The Texas Education Agency has asked the federal government for grants to­ fund an expansion of pre-k programs statewide for moderate and low-income families.

Texas will compete with 35 other states, and Washington, D.C., and is eligible to receive up to $30 million annually over a four-year grant window. The grant expansion is offering a total of $160 million nationwide. The new federal grant would help states that currently serve more than 10 percent of four years olds to build and expand on those programs, which have faced drastic cuts over the years.

In 2011, lawmakers cut $200 million from the state’s Pre-K Early Start Grant program. They restored $30 million last session, but some lawmakers say more is needed.

“If you do year-round Pre-K, kids that are in certain situations will graduate, more kids will graduate,” says State Rep.
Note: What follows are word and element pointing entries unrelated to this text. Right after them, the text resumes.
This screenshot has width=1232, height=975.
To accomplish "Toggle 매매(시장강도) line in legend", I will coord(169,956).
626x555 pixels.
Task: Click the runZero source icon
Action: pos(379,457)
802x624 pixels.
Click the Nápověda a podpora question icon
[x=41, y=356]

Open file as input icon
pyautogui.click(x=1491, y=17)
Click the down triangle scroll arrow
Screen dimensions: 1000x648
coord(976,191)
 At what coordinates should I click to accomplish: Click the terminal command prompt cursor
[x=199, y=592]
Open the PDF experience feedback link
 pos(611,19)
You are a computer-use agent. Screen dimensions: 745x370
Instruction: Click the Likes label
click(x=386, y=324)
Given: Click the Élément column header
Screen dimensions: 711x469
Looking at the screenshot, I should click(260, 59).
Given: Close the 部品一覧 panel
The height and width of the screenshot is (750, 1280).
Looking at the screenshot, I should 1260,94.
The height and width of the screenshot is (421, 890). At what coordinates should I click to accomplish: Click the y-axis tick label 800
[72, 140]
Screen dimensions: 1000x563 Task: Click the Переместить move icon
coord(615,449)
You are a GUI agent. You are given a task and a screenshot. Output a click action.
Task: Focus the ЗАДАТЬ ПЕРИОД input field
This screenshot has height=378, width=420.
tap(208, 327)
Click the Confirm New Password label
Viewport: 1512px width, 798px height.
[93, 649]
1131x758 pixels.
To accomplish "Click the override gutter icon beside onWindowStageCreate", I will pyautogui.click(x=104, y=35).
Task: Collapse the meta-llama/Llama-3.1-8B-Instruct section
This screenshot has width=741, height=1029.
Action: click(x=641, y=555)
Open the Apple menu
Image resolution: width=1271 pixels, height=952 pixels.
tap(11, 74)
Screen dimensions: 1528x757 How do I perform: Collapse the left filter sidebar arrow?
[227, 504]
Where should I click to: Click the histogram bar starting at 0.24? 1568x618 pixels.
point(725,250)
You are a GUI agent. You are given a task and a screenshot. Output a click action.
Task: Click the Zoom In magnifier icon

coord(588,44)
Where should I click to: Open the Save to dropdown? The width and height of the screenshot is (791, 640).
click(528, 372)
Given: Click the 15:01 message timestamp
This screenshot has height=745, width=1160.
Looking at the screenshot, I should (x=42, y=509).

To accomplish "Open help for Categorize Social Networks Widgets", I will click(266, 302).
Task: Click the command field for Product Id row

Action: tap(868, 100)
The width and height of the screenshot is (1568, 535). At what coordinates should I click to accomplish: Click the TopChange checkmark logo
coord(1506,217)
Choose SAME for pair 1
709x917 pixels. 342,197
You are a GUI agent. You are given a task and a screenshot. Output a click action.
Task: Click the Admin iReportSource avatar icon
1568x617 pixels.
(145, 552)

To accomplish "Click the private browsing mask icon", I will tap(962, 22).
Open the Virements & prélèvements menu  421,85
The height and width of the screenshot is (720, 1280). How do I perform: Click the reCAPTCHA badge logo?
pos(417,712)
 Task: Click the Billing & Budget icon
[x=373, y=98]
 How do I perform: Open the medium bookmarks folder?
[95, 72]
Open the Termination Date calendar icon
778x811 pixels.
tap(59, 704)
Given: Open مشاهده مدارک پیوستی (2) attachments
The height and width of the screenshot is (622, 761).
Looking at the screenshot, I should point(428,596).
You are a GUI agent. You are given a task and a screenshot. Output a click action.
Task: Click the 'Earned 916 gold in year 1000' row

Eddie Rodriguez of Austin.

Debbie Ratcliffe with the TEA says there’s a strong demand for pre-K program, and that the state needs to take advantage of this opportunity:

“We hope the legislature will look favorably on pre K funding, but there are a lot of demands on state money,” says Ratcliffe.

According to the TEA’s legislative appropriations request for 2016, it did not make preschool funding a priority.

However, Commissioner Michael Williams said in a written statement earlier this week that the agency seeks to bridge gaps in academic performance among students.

““One way to begin closing the achievement gap in Texas is to better prepare children who are entering our public schools,” said Commissioner Williams. “With many high-quality pre-k programs already established in our communities, this federal grant opportunity allows an avenue to enhance and build upon that success.” 

David Anthony is with the education advocacy group, Raise Your Hand Texas. He says the applying for federal money is a good first step.

“Certainly the federal funds will dry up and there will not be sufficient amount for implementing, over the course of time, the pre-K program we need,” Anthony says. “But I think it helps set the stage that the commissioner asked for those funds and then we need to continue this discussion and this commitment to pre-kindergarten and it will continue at the state level.”

Pre-school has also been an issue in this year’s gubernatorial race. Republican candidate Attorney General Greg Abbott wants pre-k funding to be tied to academic performance, while Democratic candidate Wendy Davis has called for full-day pre-k. The federal government will decide which states get the money—and how much—by the end of the year.